- _Activity_
Please return every line of the records below that contains the word "accomplish".

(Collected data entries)
......
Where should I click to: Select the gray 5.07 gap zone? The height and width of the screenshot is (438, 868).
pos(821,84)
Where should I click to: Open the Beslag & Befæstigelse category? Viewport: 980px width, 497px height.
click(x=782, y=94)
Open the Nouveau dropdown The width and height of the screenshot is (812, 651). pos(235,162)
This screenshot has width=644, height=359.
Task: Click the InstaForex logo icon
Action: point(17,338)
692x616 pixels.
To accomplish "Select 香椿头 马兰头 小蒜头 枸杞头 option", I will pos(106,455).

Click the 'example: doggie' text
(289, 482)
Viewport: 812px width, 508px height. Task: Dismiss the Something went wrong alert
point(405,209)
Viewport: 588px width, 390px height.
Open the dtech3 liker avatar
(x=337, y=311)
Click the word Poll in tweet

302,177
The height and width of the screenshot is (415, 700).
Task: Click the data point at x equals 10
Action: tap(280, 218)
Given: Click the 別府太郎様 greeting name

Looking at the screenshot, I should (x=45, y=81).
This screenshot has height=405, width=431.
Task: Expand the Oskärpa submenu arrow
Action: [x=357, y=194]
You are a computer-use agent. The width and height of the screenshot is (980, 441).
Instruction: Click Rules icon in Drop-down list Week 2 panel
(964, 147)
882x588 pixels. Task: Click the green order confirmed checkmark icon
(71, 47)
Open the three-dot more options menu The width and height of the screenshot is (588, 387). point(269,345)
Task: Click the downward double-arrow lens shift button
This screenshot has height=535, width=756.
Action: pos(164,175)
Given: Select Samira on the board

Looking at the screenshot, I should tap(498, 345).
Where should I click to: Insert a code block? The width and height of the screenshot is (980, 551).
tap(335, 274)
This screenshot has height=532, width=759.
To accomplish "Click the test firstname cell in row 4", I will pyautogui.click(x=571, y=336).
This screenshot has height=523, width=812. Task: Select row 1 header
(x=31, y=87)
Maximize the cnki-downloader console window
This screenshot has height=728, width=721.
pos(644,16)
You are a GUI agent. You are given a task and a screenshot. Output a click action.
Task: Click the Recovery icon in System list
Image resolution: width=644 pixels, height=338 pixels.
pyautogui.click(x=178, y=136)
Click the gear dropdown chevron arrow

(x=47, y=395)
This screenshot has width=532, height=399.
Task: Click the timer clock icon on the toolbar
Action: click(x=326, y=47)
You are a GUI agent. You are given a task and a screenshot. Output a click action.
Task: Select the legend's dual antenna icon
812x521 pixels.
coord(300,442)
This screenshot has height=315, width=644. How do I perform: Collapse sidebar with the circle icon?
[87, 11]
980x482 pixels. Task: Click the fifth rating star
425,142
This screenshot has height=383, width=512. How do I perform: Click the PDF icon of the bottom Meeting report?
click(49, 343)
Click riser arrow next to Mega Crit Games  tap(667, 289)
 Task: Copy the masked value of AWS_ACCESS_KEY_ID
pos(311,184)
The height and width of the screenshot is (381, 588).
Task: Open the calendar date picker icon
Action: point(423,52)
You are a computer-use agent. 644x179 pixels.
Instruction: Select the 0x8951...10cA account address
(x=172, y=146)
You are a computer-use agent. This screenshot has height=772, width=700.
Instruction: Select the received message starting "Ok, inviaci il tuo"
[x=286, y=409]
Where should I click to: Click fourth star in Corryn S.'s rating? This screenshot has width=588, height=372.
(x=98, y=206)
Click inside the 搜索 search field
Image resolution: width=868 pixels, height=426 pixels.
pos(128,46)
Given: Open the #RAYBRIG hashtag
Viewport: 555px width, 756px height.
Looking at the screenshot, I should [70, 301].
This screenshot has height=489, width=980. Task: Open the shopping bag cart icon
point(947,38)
......
- _Problem solution_
To accomplish "Select 香椿头 马兰头 小蒜头 枸杞头 option", I will pos(106,455).
To accomplish "Click the test firstname cell in row 4", I will pyautogui.click(x=571, y=336).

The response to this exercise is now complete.